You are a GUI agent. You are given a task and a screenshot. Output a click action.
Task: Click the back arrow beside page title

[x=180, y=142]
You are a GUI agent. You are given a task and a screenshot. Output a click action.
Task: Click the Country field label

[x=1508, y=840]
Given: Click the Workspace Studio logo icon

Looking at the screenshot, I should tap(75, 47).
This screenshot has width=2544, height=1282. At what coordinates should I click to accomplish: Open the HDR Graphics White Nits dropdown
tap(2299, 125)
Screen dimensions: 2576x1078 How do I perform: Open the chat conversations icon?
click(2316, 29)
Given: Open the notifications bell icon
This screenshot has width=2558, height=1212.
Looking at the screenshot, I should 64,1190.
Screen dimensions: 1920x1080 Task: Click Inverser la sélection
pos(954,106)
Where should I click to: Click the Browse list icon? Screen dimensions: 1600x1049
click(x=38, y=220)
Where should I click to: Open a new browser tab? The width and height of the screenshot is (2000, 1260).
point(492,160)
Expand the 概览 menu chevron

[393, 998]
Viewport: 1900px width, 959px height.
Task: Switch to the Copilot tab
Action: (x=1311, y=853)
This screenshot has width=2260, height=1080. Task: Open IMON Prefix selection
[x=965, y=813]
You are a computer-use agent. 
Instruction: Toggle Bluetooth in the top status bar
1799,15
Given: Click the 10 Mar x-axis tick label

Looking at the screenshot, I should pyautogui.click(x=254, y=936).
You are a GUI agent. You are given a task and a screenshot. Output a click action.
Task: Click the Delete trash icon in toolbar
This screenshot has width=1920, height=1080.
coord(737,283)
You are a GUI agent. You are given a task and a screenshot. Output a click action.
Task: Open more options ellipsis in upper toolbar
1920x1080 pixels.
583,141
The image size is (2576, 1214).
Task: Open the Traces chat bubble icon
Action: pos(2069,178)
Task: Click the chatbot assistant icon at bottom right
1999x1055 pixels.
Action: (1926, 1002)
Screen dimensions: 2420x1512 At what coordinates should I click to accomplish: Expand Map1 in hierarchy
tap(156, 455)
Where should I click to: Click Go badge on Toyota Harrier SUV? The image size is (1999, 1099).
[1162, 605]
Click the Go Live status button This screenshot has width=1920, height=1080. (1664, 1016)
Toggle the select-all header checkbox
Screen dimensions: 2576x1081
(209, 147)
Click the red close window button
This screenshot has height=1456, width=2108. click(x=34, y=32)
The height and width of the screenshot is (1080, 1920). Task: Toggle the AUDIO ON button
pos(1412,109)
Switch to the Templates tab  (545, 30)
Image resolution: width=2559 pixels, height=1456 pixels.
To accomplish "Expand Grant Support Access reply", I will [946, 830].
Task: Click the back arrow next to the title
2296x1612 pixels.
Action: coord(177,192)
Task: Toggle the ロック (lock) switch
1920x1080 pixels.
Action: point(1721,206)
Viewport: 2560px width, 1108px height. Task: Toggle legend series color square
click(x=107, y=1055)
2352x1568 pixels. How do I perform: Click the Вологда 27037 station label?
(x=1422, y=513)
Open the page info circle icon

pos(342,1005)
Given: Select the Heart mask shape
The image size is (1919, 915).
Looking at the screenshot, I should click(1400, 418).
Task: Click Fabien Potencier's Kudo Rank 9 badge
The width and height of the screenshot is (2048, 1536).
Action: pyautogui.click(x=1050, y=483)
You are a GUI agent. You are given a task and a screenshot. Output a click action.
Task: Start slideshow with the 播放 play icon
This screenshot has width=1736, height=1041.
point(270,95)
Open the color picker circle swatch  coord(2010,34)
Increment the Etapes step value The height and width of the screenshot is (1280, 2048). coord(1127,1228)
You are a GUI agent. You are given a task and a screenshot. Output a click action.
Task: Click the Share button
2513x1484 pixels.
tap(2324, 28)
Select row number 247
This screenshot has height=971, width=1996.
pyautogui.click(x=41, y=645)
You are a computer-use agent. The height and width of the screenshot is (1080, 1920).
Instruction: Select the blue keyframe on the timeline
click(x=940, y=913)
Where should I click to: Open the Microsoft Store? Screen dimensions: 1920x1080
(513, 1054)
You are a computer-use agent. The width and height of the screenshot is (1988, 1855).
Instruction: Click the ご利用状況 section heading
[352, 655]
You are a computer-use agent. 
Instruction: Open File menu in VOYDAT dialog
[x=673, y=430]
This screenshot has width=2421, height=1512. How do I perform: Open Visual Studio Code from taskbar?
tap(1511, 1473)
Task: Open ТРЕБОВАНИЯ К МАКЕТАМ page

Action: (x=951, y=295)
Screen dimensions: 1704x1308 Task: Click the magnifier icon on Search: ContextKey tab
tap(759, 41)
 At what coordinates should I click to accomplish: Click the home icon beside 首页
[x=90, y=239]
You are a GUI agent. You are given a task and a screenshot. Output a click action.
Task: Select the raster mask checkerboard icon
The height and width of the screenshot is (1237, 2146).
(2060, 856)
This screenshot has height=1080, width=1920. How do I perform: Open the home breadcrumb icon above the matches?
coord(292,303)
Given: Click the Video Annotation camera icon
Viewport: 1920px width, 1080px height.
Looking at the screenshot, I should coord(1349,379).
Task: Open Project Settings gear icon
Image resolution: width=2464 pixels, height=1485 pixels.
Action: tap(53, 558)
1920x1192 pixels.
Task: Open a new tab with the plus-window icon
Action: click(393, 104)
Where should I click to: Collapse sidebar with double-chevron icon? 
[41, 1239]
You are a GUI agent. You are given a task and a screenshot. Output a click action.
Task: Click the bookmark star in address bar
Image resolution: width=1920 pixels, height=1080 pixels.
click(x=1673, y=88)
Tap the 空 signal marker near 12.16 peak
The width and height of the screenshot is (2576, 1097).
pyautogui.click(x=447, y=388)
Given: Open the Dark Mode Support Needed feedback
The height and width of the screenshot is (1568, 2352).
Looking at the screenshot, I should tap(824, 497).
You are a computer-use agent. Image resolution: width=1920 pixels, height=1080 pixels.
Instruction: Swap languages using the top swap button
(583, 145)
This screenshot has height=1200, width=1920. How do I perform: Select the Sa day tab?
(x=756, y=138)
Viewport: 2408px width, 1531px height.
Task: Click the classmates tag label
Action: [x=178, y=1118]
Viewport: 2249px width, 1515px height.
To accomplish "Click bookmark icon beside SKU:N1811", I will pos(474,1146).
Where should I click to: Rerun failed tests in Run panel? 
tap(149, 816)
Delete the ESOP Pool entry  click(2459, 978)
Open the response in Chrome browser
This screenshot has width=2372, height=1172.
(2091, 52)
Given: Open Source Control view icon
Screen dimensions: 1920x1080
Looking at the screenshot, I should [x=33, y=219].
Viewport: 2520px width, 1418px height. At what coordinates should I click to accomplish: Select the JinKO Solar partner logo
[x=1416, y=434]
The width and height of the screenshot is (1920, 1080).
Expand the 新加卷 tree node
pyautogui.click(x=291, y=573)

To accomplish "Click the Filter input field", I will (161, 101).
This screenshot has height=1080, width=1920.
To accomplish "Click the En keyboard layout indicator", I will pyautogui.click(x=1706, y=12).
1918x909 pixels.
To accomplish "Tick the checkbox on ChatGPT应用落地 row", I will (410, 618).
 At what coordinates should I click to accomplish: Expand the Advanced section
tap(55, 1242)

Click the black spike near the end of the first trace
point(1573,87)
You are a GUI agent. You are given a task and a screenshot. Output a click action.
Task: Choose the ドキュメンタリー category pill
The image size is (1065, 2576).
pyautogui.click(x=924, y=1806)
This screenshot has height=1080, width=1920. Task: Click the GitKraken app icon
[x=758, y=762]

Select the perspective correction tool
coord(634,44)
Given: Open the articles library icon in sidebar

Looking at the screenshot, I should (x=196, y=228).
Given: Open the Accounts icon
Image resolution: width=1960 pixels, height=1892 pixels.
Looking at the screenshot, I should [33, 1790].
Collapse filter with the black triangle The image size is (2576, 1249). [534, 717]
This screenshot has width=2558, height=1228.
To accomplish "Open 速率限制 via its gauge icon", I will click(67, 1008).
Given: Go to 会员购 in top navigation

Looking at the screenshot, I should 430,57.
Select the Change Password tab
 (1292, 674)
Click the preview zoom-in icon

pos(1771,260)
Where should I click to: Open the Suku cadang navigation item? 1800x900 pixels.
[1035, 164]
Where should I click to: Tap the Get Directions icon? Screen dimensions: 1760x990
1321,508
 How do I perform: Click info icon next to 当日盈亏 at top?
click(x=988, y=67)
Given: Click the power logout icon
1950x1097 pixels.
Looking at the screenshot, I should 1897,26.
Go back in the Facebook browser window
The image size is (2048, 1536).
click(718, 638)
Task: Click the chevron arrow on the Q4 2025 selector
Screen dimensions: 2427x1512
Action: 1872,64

- [Task details]:
Out of the entries above, write out only the lines between the line holding "Task: Click Fabien" and the line holding "Open the color", inclusive, each exactly as given.

- [Response area]:
Task: Click Fabien Potencier's Kudo Rank 9 badge
The width and height of the screenshot is (2048, 1536).
Action: pyautogui.click(x=1050, y=483)
You are a GUI agent. You are given a task and a screenshot. Output a click action.
Task: Start slideshow with the 播放 play icon
This screenshot has width=1736, height=1041.
point(270,95)
Open the color picker circle swatch  coord(2010,34)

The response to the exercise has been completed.